--- Start of DATA FOR THE TASK ---

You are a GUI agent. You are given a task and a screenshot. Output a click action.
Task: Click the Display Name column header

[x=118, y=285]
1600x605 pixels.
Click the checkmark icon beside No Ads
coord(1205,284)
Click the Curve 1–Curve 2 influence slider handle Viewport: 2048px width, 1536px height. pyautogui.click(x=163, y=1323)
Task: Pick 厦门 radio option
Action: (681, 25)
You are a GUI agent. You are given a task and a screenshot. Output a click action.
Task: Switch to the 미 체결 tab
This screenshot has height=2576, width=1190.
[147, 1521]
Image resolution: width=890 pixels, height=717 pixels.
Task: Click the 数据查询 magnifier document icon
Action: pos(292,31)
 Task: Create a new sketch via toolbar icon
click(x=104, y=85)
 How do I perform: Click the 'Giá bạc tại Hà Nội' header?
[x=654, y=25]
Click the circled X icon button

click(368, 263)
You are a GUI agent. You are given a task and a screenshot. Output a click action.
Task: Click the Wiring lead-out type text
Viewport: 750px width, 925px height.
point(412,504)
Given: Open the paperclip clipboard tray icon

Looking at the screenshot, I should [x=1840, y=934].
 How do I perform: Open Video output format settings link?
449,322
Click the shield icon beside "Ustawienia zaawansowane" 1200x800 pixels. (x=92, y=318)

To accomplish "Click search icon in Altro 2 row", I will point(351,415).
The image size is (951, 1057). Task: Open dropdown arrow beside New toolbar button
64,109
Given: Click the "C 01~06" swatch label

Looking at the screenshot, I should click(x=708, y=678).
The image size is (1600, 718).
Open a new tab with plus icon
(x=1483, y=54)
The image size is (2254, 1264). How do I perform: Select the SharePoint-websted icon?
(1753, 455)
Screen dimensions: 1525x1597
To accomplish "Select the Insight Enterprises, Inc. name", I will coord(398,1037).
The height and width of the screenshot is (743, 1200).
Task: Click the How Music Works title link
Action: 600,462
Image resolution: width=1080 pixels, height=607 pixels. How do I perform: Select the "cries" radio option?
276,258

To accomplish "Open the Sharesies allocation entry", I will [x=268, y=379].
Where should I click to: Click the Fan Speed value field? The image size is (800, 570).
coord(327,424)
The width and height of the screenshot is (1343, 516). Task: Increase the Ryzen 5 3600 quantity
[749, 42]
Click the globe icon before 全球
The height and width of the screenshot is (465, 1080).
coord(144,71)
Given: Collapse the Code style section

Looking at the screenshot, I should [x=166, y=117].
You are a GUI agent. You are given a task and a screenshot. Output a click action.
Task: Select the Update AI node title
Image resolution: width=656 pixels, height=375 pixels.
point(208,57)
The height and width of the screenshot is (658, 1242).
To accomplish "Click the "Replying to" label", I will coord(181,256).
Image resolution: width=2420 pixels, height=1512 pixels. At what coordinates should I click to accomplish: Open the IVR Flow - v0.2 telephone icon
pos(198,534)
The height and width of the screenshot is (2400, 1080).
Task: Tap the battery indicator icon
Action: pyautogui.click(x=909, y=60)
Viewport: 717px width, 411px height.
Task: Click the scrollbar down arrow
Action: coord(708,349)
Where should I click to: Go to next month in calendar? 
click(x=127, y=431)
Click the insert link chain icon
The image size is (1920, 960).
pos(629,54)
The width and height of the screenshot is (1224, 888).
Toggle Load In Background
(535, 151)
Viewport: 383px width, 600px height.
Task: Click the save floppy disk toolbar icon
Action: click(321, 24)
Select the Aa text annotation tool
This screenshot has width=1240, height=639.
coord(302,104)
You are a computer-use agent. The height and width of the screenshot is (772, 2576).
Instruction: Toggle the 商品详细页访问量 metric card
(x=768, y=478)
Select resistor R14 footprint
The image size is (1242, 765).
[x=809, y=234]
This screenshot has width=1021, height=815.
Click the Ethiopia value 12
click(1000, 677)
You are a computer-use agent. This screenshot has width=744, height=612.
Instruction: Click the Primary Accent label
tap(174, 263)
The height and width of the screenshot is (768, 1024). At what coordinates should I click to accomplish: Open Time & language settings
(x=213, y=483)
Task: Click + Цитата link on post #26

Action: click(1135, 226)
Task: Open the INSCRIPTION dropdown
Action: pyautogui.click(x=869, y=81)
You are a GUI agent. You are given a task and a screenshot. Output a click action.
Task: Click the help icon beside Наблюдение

--- End of DATA FOR THE TASK ---

▸ **WHAT IS EXPECTED**: Could you reproduce every one of the entries above, swapping "GUI agent" for "GUI assistant" wherever it occurs and leaving everything else unchanged?

▸ **RESULT OF THE EXERCISE**:
You are a GUI assistant. You are given a task and a screenshot. Output a click action.
Task: Click the Display Name column header

[x=118, y=285]
1600x605 pixels.
Click the checkmark icon beside No Ads
coord(1205,284)
Click the Curve 1–Curve 2 influence slider handle Viewport: 2048px width, 1536px height. pyautogui.click(x=163, y=1323)
Task: Pick 厦门 radio option
Action: (681, 25)
You are a GUI assistant. You are given a task and a screenshot. Output a click action.
Task: Switch to the 미 체결 tab
This screenshot has height=2576, width=1190.
[147, 1521]
Image resolution: width=890 pixels, height=717 pixels.
Task: Click the 数据查询 magnifier document icon
Action: pos(292,31)
 Task: Create a new sketch via toolbar icon
click(x=104, y=85)
 How do I perform: Click the 'Giá bạc tại Hà Nội' header?
[x=654, y=25]
Click the circled X icon button

click(368, 263)
You are a GUI assistant. You are given a task and a screenshot. Output a click action.
Task: Click the Wiring lead-out type text
Viewport: 750px width, 925px height.
point(412,504)
Given: Open the paperclip clipboard tray icon

Looking at the screenshot, I should [x=1840, y=934].
 How do I perform: Open Video output format settings link?
449,322
Click the shield icon beside "Ustawienia zaawansowane" 1200x800 pixels. (x=92, y=318)

To accomplish "Click search icon in Altro 2 row", I will point(351,415).
The image size is (951, 1057). Task: Open dropdown arrow beside New toolbar button
64,109
Given: Click the "C 01~06" swatch label

Looking at the screenshot, I should click(x=708, y=678).
The image size is (1600, 718).
Open a new tab with plus icon
(x=1483, y=54)
The image size is (2254, 1264). How do I perform: Select the SharePoint-websted icon?
(1753, 455)
Screen dimensions: 1525x1597
To accomplish "Select the Insight Enterprises, Inc. name", I will coord(398,1037).
The height and width of the screenshot is (743, 1200).
Task: Click the How Music Works title link
Action: 600,462
Image resolution: width=1080 pixels, height=607 pixels. How do I perform: Select the "cries" radio option?
276,258

To accomplish "Open the Sharesies allocation entry", I will [x=268, y=379].
Where should I click to: Click the Fan Speed value field? The image size is (800, 570).
coord(327,424)
The width and height of the screenshot is (1343, 516). Task: Increase the Ryzen 5 3600 quantity
[749, 42]
Click the globe icon before 全球
The height and width of the screenshot is (465, 1080).
coord(144,71)
Given: Collapse the Code style section

Looking at the screenshot, I should [x=166, y=117].
You are a GUI assistant. You are given a task and a screenshot. Output a click action.
Task: Select the Update AI node title
Image resolution: width=656 pixels, height=375 pixels.
point(208,57)
The height and width of the screenshot is (658, 1242).
To accomplish "Click the "Replying to" label", I will coord(181,256).
Image resolution: width=2420 pixels, height=1512 pixels. At what coordinates should I click to accomplish: Open the IVR Flow - v0.2 telephone icon
pos(198,534)
The height and width of the screenshot is (2400, 1080).
Task: Tap the battery indicator icon
Action: pyautogui.click(x=909, y=60)
Viewport: 717px width, 411px height.
Task: Click the scrollbar down arrow
Action: coord(708,349)
Where should I click to: Go to next month in calendar? 
click(x=127, y=431)
Click the insert link chain icon
The image size is (1920, 960).
pos(629,54)
The width and height of the screenshot is (1224, 888).
Toggle Load In Background
(535, 151)
Viewport: 383px width, 600px height.
Task: Click the save floppy disk toolbar icon
Action: click(321, 24)
Select the Aa text annotation tool
This screenshot has width=1240, height=639.
coord(302,104)
You are a computer-use agent. The height and width of the screenshot is (772, 2576).
Instruction: Toggle the 商品详细页访问量 metric card
(x=768, y=478)
Select resistor R14 footprint
The image size is (1242, 765).
[x=809, y=234]
This screenshot has width=1021, height=815.
Click the Ethiopia value 12
click(1000, 677)
You are a computer-use agent. This screenshot has width=744, height=612.
Instruction: Click the Primary Accent label
tap(174, 263)
The height and width of the screenshot is (768, 1024). At what coordinates should I click to accomplish: Open Time & language settings
(x=213, y=483)
Task: Click + Цитата link on post #26

Action: click(1135, 226)
Task: Open the INSCRIPTION dropdown
Action: pyautogui.click(x=869, y=81)
You are a GUI assistant. You are given a task and a screenshot. Output a click action.
Task: Click the help icon beside Наблюдение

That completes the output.